Yuquí Mbia

Total population
- 220 (2003)

Regions with significant populations
- Bolivia

Languages
- Yuqui language, Spanish

Religion
- traditional tribal religion

Related ethnic groups
- Sirionó people

= Yuqui =

Indigenous people of Bolivia

The Yuqui are an indigenous people of Bolivia. They primarily live in the Santa Cruz and Cochabamba Departments of eastern Bolivia.

==Name==
The Yuqui refer to themselves as Mbia, a Tupi-Guaraní term means "the people." "Yuqui" has been used by Spanish-speakers since the colonial period. A possibility is the word derived from "Yaqui," meaning "younger relative." They are also known as the Bia, Yuki, Yukí, or Yuquí people.

==History==
Their first Spanish contact was in 1548. Linguists believe that Yuqui people may have separated from the Siriono people in the 17th century. According to their own history, Yuqui people experienced disease contracted from and warfare with local Bolivians. In the 1950s the Bolivian government came into conflict with Yuqui people.

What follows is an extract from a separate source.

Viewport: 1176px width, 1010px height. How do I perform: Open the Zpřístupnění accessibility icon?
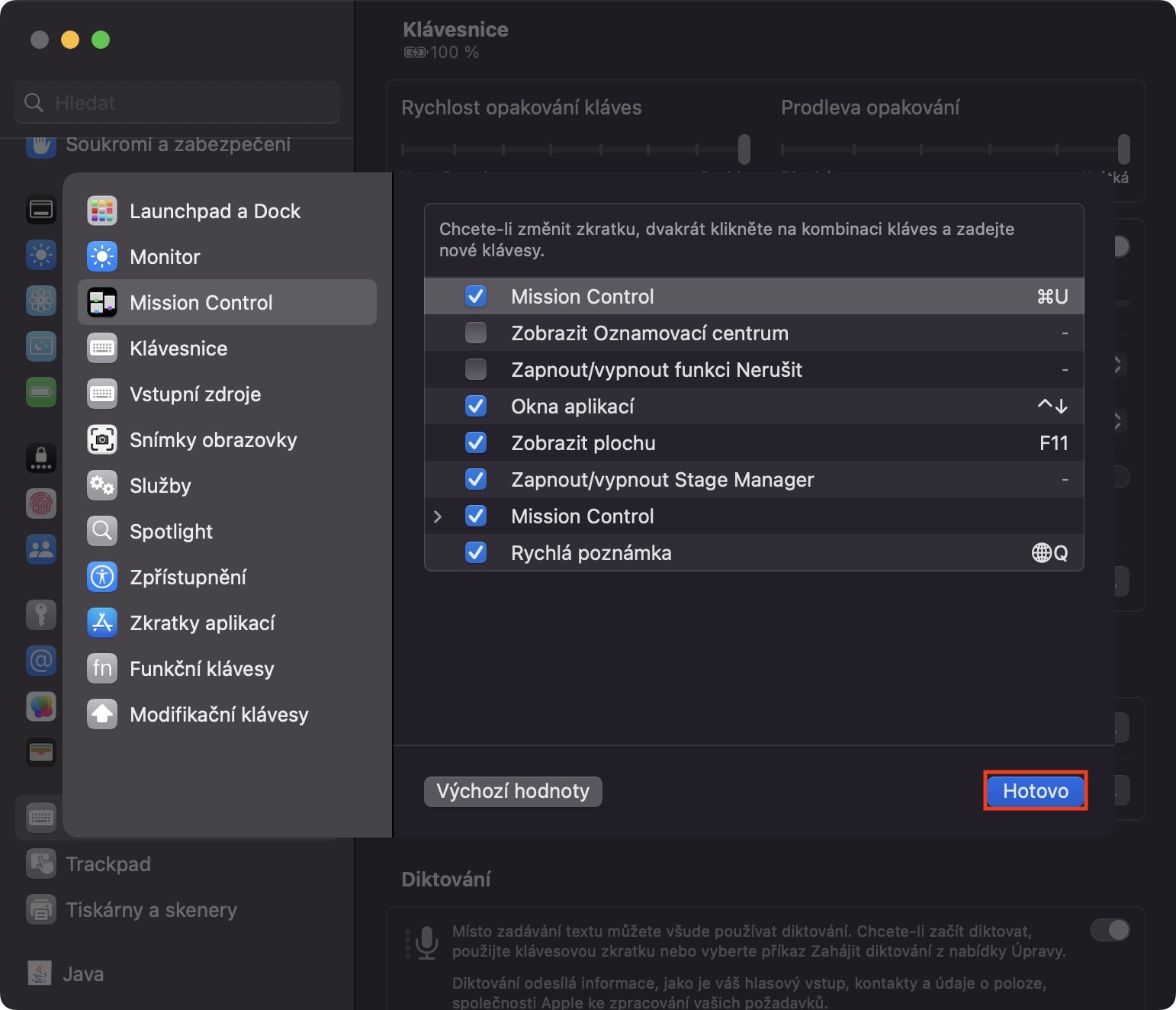point(102,577)
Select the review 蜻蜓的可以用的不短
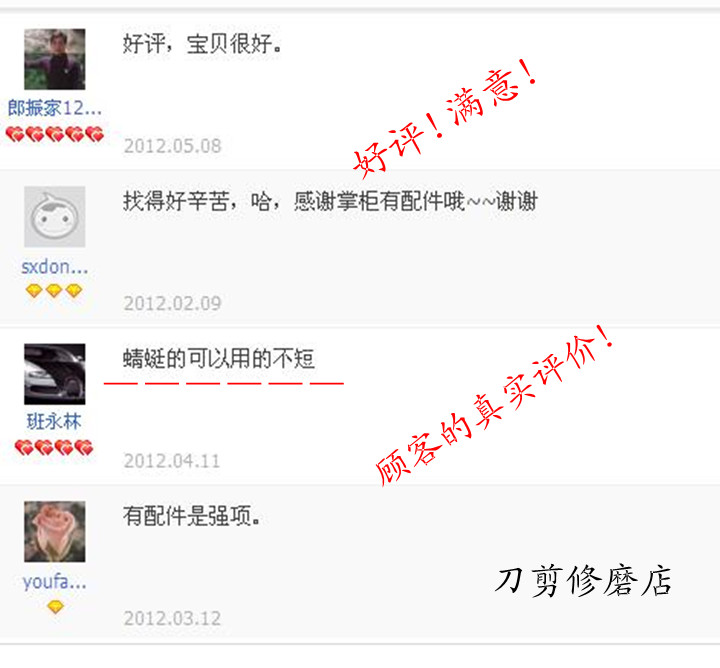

Outsiders thought that Yuqui people were part of the Siriono people; however, after sustained contact in the 1960s, a Siriono language-speaker attempted to communicate to Yuquis and discovered they were a distinct ethnic group. In 1953, there were only 43 Yuquis, while in 1990, there were 130.

==Subsistence==
Yuqui traditionally have been nomadic and fished, hunted, and foraged instead of farming. Today they hunt fish, farm, sell crafts, and work as paid laborers.